The detection of occupied burrows is particularly important when the burrowing animal is a pest, such as rabbits (Oryctolagus cuniculus) in Australia. Rabbits are a significant agricultural and environmental pest and are listed as a key threatening process (Commonwealth of Australia, 2016). Rabbits have been estimated to cause > AUD$206 million per annum in agricultural losses (Gong et al., 2009). Additionally, it was estimated that private and public landholders spend approximately AUD$6 million per annum controlling rabbits.
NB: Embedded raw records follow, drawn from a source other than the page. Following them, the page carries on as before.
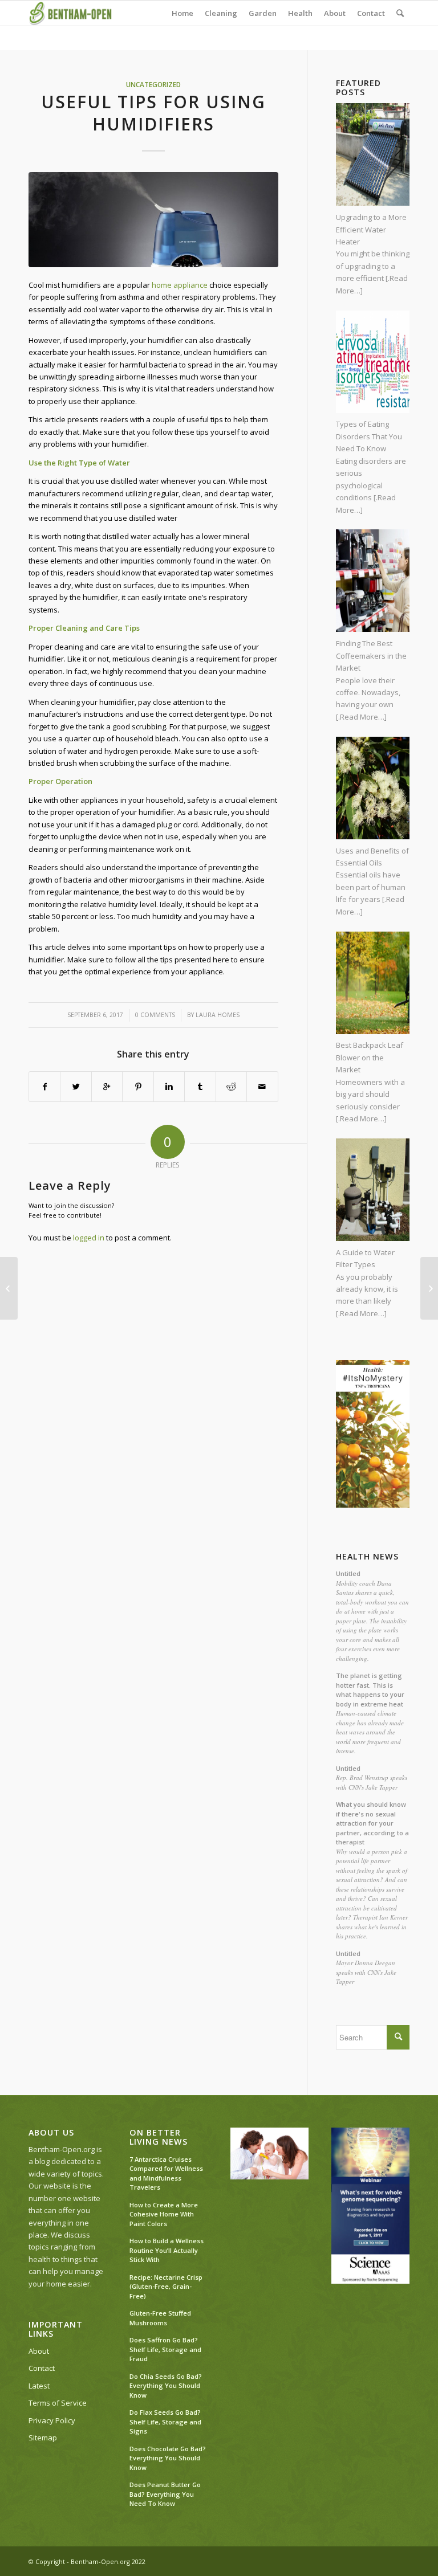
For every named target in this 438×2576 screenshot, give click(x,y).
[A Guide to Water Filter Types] (429, 1288)
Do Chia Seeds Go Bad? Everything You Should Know (165, 2385)
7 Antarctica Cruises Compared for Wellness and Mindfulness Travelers (166, 2173)
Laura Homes (218, 1015)
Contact (42, 2368)
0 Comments (155, 1015)
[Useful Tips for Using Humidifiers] (153, 219)
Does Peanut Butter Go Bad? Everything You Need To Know (165, 2494)
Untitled (348, 1573)
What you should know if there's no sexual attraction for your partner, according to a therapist (372, 1823)
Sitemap (43, 2437)
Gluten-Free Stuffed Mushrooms (160, 2318)
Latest (39, 2386)
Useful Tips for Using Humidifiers (153, 113)
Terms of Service (58, 2403)
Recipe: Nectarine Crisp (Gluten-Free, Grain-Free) (165, 2286)
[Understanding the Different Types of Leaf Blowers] (9, 1288)
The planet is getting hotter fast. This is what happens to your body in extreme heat (370, 1689)
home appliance (180, 285)
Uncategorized (153, 84)
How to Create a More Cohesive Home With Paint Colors (163, 2214)
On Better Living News (158, 2137)
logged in (88, 1237)
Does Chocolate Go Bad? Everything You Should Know (167, 2458)
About (39, 2351)
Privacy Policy (52, 2420)
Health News (367, 1556)
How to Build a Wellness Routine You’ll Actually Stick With (166, 2250)
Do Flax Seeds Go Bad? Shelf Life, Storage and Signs (165, 2421)
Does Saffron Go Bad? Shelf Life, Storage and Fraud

They are listed as a direct threat for 321 species of Australian plants and animals and 75 endangered ecological communities (Commonwealth of Australia, 2016). The most effective long‐term method of controlling rabbits is the removal of their harbor. Usually, this means the destruction of their burrow (hereafter referred to as a warren) through ripping programs; however, the success of ripping programs is greatly influenced by the presence of surrounding active warrens (McPhee & Butler, 2010). Reopening of ripped warrens can occur if any nearby warrens remain intact; therefore, it is essential that all warrens and warren entrances within the treatment area are located. Where rabbit numbers are high (>5 rabbits/Ha), warrens can be easy to locate due to the lack of vegetative cover. However, where numbers are lower, or nonpalatable plants are abundant, warren entrances can be obscured and difficult to find.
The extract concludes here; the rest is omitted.